Romans 2:20
An instructor of the foolish, a teacher of babes, which hast the form of knowledge and of the truth in the law.
Cross-reference
Romans 6:17 speaks of obedience to a standard of teaching, just as Romans 2:20 says the law is the embodiment of knowledge and truth.
2 Timothy 3:5 describes those with a form of godliness but denying power, matching the Jew who boasts in the law but fails to keep it in Romans 2.
Titus 1:16 says they profess to know God but deny by works, exactly the hypocrisy Paul exposes in the Jew who teaches others yet transgresses.
James 3:1 warns that teachers will be judged more strictly — directly relevant to the instructor in Romans 2:20 who faces scrutiny for his deeds.
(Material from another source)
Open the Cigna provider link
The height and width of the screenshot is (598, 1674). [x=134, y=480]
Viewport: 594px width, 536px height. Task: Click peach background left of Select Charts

Matthew 11:25 contrasts God revealing to infants with the blind teachers of infants in Romans 2:20 — true wisdom is from God, not human boasting.
Matthew 5:14 calls believers light of the world, while Romans 2:19-20 ironically claims the Jew is a light to those in darkness — same metaphor, different subjects.
1 Corinthians 3:1 addresses Corinthians as infants in Christ, mirroring the infant metaphor in Romans 2:20 but from a pastoral perspective of spiritual immaturity.
2 Timothy 1:13 calls for holding to a pattern of sound words, parallel to the law as the form of knowledge in Romans 2:20.
Hebrews 5:13 uses milk for the immature, echoing the infant teacher imagery in Romans 2:20 to highlight the need for growth beyond basic teaching.